Hébergement des demandeurs d’asile

TA Nantes, 17 février 2016, n°1600729

Madame n’a pas reçu de proposition depuis l’acceptation de l’offre de prise en charge en centre d’accueil des demandeurs d’asile (CADA), le 17 juin 2015. Depuis, le juge constate que les conditions d’hébergement qui lui sont proposées sont d’une extrême précarité, et ne sont pas adaptées à sa situation médicale établie par des certificats médicaux. 

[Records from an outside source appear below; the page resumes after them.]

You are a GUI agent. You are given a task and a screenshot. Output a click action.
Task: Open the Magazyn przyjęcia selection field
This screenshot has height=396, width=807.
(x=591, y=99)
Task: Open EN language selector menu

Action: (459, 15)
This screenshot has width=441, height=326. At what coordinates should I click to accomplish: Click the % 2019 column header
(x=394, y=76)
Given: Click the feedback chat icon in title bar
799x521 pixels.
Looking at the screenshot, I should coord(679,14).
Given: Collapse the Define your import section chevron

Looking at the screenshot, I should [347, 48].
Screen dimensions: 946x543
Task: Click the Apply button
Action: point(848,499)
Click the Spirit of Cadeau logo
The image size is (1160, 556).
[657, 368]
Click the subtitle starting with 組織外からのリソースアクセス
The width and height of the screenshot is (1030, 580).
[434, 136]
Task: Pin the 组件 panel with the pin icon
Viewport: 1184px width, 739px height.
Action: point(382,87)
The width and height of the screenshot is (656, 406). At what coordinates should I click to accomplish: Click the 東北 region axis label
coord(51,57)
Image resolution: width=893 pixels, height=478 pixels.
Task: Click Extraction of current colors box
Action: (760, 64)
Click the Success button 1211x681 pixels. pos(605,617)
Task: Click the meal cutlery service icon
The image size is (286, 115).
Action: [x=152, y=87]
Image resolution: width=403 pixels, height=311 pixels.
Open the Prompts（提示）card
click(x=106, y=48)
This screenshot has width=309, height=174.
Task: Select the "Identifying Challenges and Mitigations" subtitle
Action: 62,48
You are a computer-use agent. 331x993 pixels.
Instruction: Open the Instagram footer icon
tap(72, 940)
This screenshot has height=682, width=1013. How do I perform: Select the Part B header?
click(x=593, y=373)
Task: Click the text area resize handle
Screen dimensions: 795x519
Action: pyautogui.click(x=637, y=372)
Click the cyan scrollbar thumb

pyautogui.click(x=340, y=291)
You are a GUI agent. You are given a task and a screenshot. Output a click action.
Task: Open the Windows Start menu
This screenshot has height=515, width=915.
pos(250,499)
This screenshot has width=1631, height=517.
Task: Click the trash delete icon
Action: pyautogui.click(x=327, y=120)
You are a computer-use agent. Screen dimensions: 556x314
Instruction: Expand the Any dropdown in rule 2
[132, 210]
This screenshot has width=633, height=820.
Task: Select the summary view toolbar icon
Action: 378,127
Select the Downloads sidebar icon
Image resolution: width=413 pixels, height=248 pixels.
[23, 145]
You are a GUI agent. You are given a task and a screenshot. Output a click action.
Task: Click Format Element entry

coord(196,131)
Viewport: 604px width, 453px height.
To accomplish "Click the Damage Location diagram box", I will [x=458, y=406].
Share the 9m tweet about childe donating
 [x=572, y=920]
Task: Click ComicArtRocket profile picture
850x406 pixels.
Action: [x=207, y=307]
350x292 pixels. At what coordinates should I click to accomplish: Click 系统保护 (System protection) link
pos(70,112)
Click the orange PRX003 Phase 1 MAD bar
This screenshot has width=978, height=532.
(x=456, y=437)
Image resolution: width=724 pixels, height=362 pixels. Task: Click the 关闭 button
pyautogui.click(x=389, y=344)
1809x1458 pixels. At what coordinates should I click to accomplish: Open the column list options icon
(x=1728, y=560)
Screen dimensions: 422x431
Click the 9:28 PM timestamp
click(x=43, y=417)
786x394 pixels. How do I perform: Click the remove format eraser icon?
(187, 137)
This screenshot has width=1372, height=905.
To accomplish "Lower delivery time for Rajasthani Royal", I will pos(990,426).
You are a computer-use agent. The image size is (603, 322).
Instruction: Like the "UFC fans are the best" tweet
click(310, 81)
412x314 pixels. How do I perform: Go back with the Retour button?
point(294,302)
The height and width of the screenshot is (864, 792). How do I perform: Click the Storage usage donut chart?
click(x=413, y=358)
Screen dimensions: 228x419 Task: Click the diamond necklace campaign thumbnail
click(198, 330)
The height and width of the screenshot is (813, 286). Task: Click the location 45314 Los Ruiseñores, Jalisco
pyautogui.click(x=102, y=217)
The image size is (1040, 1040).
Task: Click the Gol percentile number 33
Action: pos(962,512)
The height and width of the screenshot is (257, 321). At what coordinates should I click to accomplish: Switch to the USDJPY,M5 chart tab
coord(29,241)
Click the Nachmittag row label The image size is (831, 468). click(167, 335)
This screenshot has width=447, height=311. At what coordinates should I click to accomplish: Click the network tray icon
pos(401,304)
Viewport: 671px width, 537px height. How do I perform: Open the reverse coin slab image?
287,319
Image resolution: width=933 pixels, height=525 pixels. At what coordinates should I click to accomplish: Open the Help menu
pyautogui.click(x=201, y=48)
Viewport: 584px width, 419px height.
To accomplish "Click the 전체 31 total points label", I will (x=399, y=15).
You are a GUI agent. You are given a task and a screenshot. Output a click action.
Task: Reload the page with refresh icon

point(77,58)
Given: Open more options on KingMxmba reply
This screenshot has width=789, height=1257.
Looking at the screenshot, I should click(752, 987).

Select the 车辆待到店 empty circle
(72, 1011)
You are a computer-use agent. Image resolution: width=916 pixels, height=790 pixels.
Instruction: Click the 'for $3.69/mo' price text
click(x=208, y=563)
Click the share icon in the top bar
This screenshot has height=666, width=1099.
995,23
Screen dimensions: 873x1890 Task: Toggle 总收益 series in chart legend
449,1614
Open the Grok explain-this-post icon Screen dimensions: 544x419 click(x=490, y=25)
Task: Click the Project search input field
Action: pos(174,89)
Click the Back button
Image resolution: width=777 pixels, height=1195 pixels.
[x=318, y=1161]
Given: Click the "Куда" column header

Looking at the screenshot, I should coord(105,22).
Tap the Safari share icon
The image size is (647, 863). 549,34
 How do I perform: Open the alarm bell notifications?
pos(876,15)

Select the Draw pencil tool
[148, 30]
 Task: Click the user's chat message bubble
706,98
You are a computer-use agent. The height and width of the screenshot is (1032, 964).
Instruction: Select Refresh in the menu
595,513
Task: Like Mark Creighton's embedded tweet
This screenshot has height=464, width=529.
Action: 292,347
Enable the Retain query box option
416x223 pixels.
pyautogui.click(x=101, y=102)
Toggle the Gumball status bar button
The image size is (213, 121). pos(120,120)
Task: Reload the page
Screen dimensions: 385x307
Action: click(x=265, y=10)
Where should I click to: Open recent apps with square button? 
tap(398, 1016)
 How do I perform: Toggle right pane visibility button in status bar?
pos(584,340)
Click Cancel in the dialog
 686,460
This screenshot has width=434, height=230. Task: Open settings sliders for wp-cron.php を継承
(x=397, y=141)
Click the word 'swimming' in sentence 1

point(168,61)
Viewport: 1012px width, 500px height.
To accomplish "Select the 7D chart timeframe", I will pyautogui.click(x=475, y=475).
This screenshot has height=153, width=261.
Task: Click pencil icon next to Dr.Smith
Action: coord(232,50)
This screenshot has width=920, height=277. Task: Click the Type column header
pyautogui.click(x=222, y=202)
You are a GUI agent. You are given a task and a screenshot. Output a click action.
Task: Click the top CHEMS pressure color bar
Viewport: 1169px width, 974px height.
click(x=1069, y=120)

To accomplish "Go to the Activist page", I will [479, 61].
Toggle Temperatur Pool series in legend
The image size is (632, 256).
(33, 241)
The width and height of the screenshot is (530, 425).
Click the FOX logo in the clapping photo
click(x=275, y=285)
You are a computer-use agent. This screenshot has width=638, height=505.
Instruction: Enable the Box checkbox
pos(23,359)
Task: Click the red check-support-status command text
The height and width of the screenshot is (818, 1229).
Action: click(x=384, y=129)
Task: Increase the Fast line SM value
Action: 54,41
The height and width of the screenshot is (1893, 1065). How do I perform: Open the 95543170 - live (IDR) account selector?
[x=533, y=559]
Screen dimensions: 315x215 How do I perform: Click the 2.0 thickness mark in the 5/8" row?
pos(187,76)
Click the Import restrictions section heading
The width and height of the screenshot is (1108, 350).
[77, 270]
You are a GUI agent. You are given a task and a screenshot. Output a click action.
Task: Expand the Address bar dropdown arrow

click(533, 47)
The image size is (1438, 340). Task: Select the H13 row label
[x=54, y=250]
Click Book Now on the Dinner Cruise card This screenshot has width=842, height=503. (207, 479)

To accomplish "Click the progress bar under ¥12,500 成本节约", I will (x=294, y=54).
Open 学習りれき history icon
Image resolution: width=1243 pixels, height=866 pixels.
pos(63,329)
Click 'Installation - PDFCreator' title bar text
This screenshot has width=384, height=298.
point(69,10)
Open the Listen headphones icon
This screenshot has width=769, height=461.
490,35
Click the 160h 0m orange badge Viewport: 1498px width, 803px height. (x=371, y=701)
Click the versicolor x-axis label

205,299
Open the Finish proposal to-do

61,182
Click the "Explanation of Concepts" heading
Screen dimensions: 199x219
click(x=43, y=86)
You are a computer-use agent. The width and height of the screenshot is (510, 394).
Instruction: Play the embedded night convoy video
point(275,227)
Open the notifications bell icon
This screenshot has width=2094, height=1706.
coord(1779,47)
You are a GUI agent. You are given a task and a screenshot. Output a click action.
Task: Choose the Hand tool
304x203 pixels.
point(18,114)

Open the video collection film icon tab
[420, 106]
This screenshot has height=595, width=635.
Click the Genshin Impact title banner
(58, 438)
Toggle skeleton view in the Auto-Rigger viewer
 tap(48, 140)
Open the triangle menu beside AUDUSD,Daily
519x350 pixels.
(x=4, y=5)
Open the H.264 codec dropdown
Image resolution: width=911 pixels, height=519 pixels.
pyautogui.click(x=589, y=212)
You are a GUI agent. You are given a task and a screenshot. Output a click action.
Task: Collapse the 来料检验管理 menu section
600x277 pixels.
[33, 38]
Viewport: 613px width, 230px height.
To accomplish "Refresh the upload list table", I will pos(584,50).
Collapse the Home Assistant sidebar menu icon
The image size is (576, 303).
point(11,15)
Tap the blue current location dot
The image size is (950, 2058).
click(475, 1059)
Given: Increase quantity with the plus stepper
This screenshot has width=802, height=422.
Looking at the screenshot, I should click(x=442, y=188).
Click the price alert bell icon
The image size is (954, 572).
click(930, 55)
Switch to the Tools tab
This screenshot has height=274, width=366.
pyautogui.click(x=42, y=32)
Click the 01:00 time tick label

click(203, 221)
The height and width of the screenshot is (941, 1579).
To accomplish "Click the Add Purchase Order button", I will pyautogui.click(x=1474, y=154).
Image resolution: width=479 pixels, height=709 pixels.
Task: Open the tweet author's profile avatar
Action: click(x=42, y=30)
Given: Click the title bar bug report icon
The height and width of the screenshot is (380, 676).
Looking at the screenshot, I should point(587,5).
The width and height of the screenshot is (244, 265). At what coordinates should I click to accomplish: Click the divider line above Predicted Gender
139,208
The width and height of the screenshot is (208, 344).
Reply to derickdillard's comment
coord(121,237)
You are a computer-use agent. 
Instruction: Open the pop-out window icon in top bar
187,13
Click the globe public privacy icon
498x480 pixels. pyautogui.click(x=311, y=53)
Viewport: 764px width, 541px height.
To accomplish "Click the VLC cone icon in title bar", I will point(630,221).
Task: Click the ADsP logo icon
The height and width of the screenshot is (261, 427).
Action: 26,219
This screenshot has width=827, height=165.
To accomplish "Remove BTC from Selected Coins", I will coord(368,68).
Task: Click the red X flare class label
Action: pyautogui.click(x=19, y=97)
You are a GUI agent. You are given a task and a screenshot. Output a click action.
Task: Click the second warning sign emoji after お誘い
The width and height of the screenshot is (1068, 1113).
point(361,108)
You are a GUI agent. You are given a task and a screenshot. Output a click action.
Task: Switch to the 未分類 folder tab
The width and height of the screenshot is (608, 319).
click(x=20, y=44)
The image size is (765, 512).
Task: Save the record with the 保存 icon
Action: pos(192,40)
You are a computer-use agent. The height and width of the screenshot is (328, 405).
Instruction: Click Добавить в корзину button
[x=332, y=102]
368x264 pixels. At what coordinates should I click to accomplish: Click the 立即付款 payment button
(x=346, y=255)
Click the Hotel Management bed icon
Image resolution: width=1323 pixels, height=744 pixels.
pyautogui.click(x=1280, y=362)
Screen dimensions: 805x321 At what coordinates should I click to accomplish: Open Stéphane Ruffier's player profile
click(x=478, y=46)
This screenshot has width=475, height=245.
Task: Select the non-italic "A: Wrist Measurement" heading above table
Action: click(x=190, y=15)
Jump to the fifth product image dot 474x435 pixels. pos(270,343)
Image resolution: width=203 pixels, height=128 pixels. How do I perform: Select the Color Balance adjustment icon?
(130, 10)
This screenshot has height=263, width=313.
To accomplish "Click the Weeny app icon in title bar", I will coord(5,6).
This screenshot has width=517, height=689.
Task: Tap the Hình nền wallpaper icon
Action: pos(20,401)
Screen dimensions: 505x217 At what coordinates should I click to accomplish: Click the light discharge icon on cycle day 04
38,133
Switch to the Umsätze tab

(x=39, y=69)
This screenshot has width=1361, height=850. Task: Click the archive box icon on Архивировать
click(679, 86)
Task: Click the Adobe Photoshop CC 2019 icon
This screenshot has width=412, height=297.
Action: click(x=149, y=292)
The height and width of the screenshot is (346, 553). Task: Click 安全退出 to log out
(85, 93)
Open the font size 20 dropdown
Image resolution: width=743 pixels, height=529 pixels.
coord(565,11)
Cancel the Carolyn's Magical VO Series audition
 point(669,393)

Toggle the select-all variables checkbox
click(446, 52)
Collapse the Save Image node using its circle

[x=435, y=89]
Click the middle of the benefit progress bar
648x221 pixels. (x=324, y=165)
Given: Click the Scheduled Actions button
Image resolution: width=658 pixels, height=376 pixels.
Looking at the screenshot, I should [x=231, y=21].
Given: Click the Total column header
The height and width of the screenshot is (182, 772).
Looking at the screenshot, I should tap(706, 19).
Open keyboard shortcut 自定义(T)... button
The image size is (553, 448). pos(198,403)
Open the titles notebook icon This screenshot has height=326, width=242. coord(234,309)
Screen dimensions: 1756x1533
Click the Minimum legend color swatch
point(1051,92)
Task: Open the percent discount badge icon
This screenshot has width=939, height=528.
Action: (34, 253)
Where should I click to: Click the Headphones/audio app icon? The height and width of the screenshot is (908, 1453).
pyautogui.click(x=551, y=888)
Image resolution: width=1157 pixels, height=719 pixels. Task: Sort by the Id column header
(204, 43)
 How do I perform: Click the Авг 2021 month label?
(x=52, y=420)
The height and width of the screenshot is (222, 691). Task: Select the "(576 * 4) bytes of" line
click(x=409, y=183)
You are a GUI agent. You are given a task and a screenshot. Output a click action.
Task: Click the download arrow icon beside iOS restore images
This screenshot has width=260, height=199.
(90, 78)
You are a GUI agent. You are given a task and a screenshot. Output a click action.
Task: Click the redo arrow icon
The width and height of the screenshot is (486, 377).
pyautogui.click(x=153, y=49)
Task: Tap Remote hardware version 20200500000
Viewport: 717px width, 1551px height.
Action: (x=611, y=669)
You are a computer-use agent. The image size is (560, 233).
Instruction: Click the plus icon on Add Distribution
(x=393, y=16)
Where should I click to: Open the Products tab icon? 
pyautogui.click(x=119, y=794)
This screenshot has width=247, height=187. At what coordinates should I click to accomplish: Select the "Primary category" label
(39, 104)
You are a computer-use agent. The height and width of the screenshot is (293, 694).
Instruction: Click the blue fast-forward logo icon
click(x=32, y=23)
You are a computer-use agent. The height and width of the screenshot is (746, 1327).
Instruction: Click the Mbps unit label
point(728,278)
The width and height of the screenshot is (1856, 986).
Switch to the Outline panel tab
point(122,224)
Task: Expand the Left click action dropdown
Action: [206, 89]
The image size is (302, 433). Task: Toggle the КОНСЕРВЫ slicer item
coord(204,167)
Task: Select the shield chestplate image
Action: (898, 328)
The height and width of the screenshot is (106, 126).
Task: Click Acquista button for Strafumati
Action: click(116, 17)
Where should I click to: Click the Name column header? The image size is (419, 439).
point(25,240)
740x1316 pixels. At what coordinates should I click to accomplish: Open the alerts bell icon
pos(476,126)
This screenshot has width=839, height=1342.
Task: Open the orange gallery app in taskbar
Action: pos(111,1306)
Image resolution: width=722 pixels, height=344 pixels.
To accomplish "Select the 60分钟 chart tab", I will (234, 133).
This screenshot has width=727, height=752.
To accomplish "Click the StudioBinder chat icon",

Le juge, saisi dans le cadre d’un référé-suspension, considère que le silence de l’administration doit être considéré comme une décision implicite de refus d’admission en CADA, qu’il décide de suspendre, dès lors que la persistance pendant plus de sept mois de l’absence d’hébergement pérenne ne constitue pas les conditions matérielles d’accueil telles que prévues par la directive européenne du 7 janvier 2003 et méconnaît les dispositions du code de l’action sociale et des familles (CASF) qui garantissent le droit à une solution d’hébergement pour les demandeurs d’asile (art. L. 348-1). 

Le juge enjoint au préfet et à l’Office Français de l’Immigration et de l’Intégration (OFII) de désigner à Madame un lieu d’hébergement susceptible de l’accueillir conformément aux dispositions du CASF précitées, dans un délai de 48 heures.